POLECENIE — Przepisz pozycje od początku aż do wiersza zawierającego „coord(360,231)” włącznie, zamieniając „Instruction” na „Command”. Reszta ma pozostać bez zmian.

-------- FRAGMENT DANYCH

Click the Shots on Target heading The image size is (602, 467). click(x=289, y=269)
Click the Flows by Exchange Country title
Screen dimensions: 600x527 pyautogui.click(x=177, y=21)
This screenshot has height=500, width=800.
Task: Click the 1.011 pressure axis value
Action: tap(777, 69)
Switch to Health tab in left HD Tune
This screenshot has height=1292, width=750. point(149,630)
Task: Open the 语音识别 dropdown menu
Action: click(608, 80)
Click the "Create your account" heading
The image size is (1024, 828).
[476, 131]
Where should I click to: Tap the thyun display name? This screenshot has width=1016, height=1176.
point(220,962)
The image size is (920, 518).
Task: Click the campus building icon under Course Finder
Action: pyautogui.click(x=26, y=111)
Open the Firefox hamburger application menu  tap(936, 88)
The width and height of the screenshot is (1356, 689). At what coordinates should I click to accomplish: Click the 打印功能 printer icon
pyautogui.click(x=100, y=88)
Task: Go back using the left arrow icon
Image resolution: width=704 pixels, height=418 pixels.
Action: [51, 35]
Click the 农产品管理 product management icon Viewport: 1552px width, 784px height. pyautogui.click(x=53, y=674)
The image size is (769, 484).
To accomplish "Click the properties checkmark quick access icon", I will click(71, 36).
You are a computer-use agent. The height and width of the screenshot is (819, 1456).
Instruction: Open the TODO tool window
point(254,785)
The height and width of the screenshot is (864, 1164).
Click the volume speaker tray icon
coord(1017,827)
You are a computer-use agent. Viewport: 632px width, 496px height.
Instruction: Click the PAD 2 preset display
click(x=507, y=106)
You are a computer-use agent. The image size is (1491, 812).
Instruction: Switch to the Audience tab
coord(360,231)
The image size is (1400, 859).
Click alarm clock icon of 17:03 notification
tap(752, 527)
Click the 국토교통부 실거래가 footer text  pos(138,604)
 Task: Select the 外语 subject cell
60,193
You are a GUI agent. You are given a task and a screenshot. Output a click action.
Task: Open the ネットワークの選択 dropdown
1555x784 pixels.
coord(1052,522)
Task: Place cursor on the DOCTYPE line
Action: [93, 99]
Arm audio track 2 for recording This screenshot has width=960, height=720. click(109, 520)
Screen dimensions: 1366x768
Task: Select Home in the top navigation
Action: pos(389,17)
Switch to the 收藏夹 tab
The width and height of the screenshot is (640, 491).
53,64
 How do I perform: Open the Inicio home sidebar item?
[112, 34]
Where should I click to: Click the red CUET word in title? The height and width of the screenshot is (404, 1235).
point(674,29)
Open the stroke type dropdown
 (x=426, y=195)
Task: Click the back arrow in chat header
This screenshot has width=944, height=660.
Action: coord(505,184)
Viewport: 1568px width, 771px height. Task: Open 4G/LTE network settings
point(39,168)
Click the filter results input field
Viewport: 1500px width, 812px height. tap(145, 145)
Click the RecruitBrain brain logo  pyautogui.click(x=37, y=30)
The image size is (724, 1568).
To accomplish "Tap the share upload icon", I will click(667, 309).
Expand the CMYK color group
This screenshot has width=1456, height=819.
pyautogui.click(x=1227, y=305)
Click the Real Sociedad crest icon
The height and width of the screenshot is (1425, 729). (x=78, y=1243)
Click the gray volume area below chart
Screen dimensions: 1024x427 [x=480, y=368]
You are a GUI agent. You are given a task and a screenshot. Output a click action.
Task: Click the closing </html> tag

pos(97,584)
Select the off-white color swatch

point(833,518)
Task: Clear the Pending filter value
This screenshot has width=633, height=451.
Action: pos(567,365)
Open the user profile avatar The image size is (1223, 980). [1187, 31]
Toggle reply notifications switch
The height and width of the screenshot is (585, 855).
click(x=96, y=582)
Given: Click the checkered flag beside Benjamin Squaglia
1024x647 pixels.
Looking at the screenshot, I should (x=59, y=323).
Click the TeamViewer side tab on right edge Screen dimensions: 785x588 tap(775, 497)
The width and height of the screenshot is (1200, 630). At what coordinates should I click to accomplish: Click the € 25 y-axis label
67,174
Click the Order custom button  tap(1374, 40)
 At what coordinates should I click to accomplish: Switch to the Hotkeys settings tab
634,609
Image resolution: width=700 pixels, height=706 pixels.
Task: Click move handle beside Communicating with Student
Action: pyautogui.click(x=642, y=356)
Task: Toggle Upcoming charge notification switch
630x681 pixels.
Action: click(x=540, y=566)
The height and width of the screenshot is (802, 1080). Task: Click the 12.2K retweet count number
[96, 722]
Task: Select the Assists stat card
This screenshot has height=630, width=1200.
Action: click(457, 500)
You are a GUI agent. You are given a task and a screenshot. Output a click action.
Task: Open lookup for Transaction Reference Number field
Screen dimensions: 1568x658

----------------

ODPOWIEDŹ NA ZADANIE —
Click the Shots on Target heading The image size is (602, 467). click(x=289, y=269)
Click the Flows by Exchange Country title
Screen dimensions: 600x527 pyautogui.click(x=177, y=21)
This screenshot has height=500, width=800.
Task: Click the 1.011 pressure axis value
Action: tap(777, 69)
Switch to Health tab in left HD Tune
This screenshot has height=1292, width=750. point(149,630)
Task: Open the 语音识别 dropdown menu
Action: click(608, 80)
Click the "Create your account" heading
The image size is (1024, 828).
[476, 131]
Where should I click to: Tap the thyun display name? This screenshot has width=1016, height=1176.
point(220,962)
The image size is (920, 518).
Task: Click the campus building icon under Course Finder
Action: pyautogui.click(x=26, y=111)
Open the Firefox hamburger application menu  tap(936, 88)
The width and height of the screenshot is (1356, 689). At what coordinates should I click to accomplish: Click the 打印功能 printer icon
pyautogui.click(x=100, y=88)
Task: Go back using the left arrow icon
Image resolution: width=704 pixels, height=418 pixels.
Action: [51, 35]
Click the 农产品管理 product management icon Viewport: 1552px width, 784px height. pyautogui.click(x=53, y=674)
The image size is (769, 484).
To accomplish "Click the properties checkmark quick access icon", I will click(71, 36).
You are a computer-use agent. The height and width of the screenshot is (819, 1456).
Command: Open the TODO tool window
point(254,785)
The height and width of the screenshot is (864, 1164).
Click the volume speaker tray icon
coord(1017,827)
You are a computer-use agent. Viewport: 632px width, 496px height.
Command: Click the PAD 2 preset display
click(x=507, y=106)
You are a computer-use agent. The image size is (1491, 812).
Command: Switch to the Audience tab
coord(360,231)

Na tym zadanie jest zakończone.